Il n’entre pas dans notre pensée de raconter la campagne de Sadowa, ce qui a déjà été fait bien des fois et avec talent. Nous voulons seulement appeler ici l’attention sur les points caractéristiques de cette grande lutte et en tirer les conclusions à l’appui de l’opinion que nous venons d’émettre. Nous sommes conduits tout d’abord à parler du fusil à aiguille, de ce héros populaire de la campagne, dont toute la presse européenne a redit d’abord avec stupeur les effroyables merveilles, et dont peu après on s’est mis, suivant l’usage, à rabaisser l’importance. Un seul mot, et bien concluant, dira sur ce point toute notre pensée. En face d’un ennemi armé comme l’était l’infanterie autrichienne, le fusil à aiguille a multiplié par cinq les forces prussiennes. Deux exemples aussi palpables qu’ils peuvent l’être en vont donner la preuve.

Comme on le sait, la Bohême a été envahie à la fois par deux armées : celle du prince Frédéric-Charles, entrant par la Saxe, et celle du prince royal par les défilés de la Silésie. Le même jour, le 26 juin, ces deux armées ont eu leur premier engagement sérieux. Dans une affaire toute d’infanterie, le prince Frédéric-Charles emportait le village de Podol. Les morts comptés sur le champ de bataille et les blessés recueillis aux ambulances se trouvèrent entre vainqueurs et vaincus dans la proportion de un contre cinq. Sur un point de la levée du chemin de fer, le capitaine Hozier[1], à l’ouvrage duquel nous sommes redevables de tant d’intéressans détails, constata dix-neuf cadavres autrichiens pour trois prussiens.

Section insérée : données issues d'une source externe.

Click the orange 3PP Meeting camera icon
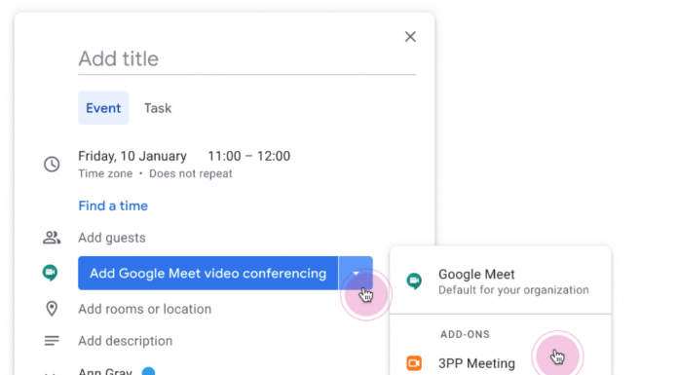 tap(414, 363)
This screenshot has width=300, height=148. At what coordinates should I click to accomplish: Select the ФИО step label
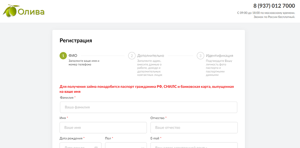73,55
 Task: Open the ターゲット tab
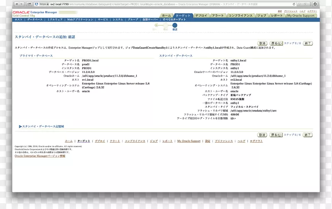[x=183, y=15]
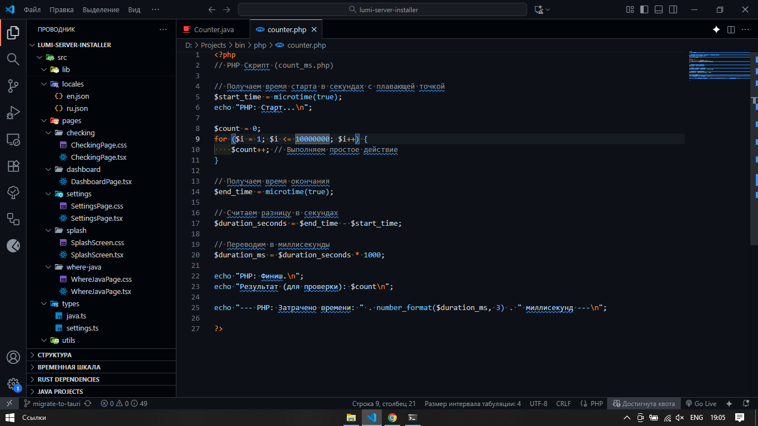Open Manage gear icon in activity bar
The height and width of the screenshot is (426, 758).
pos(13,383)
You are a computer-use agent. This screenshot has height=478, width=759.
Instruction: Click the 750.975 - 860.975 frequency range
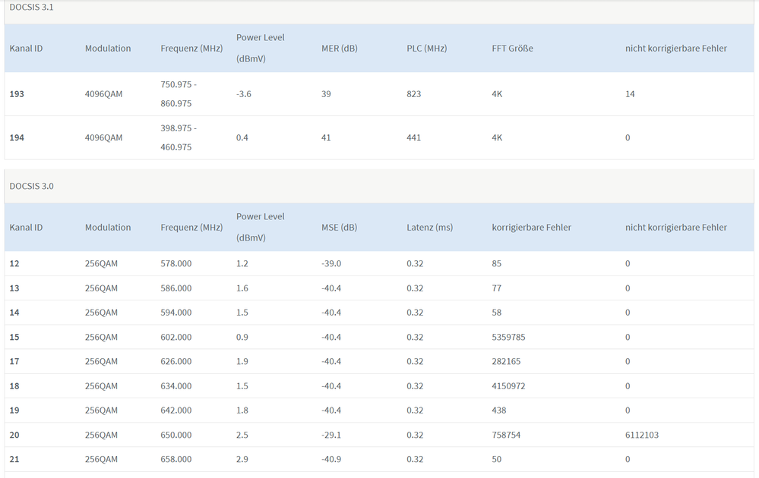click(x=179, y=94)
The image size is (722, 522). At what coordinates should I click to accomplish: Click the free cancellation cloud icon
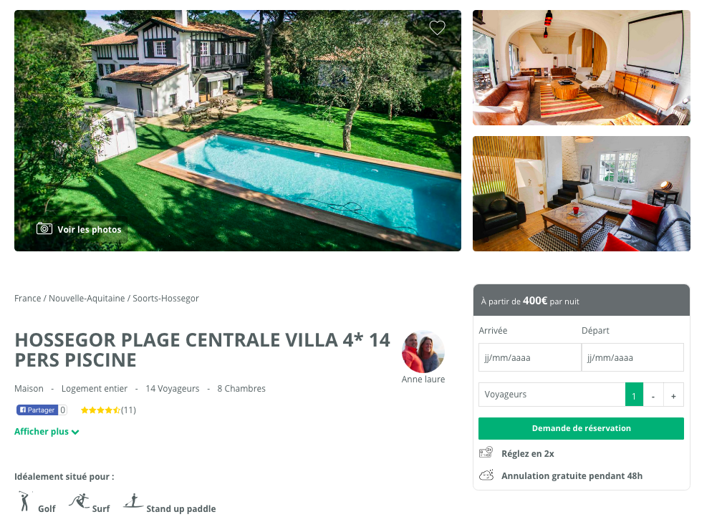(486, 475)
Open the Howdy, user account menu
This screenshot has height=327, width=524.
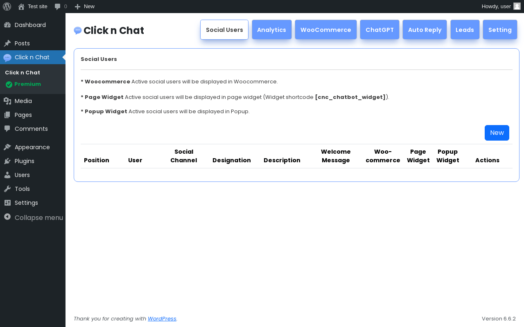point(496,7)

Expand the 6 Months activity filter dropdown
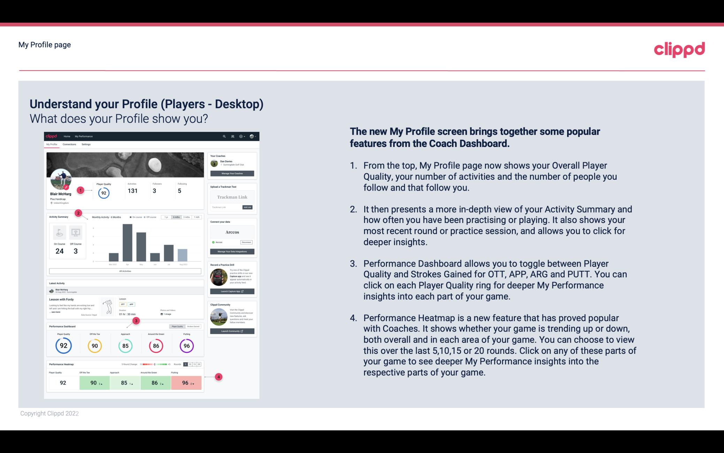[x=177, y=217]
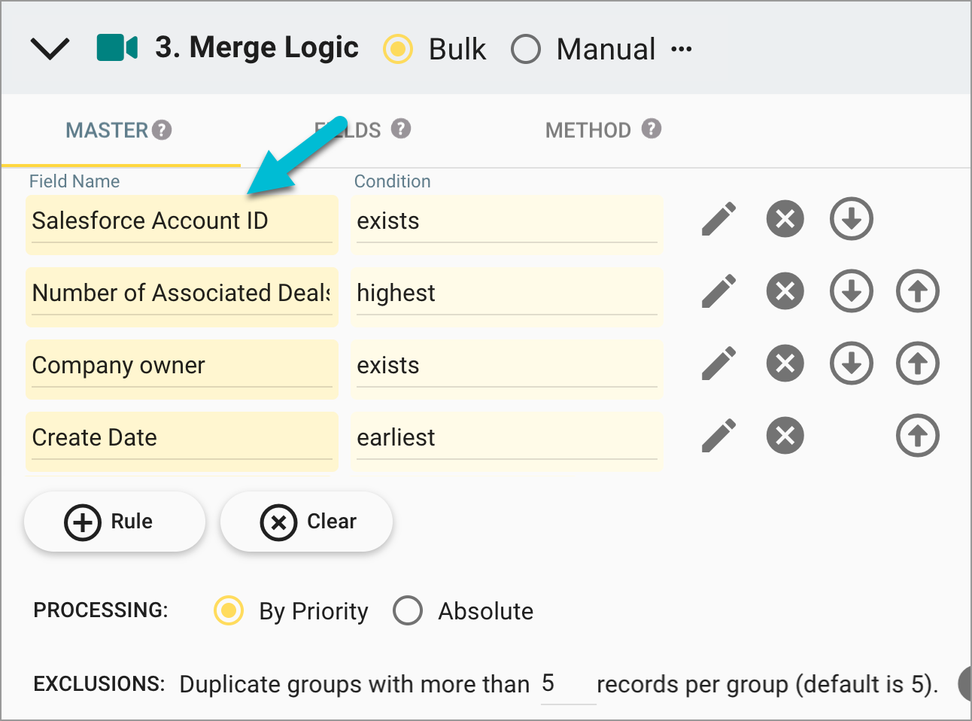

Pendant que se livrait le combat de Podol, le même jour, à la même heure, le corps prussien du général de Bonin, appartenant à l’armée du prince royal, rencontrait à Trautenau le 10e corps de l’armée autrichienne sous les ordres du feld-maréchal lieutenant de Gablenz. Ici la fortune était autre. A la suite d’un combat très vif, les Prussiens étaient repoussés et rejetés par l’ennemi d’une journée de marche en arrière. Et cependant la redoutable supériorité du fusil à aiguille n’en éclate pas avec moins d’évidence ; la proportion reste la même entre Prussiens et Autrichiens gisant sur le champ de bataille. M. de Bonin, vaincu, accuse 1,300 hommes hors de combat, M. de Gablenz, vainqueur,

  1. Correspondant du Times à l’armée du prince Frédéric-Charles.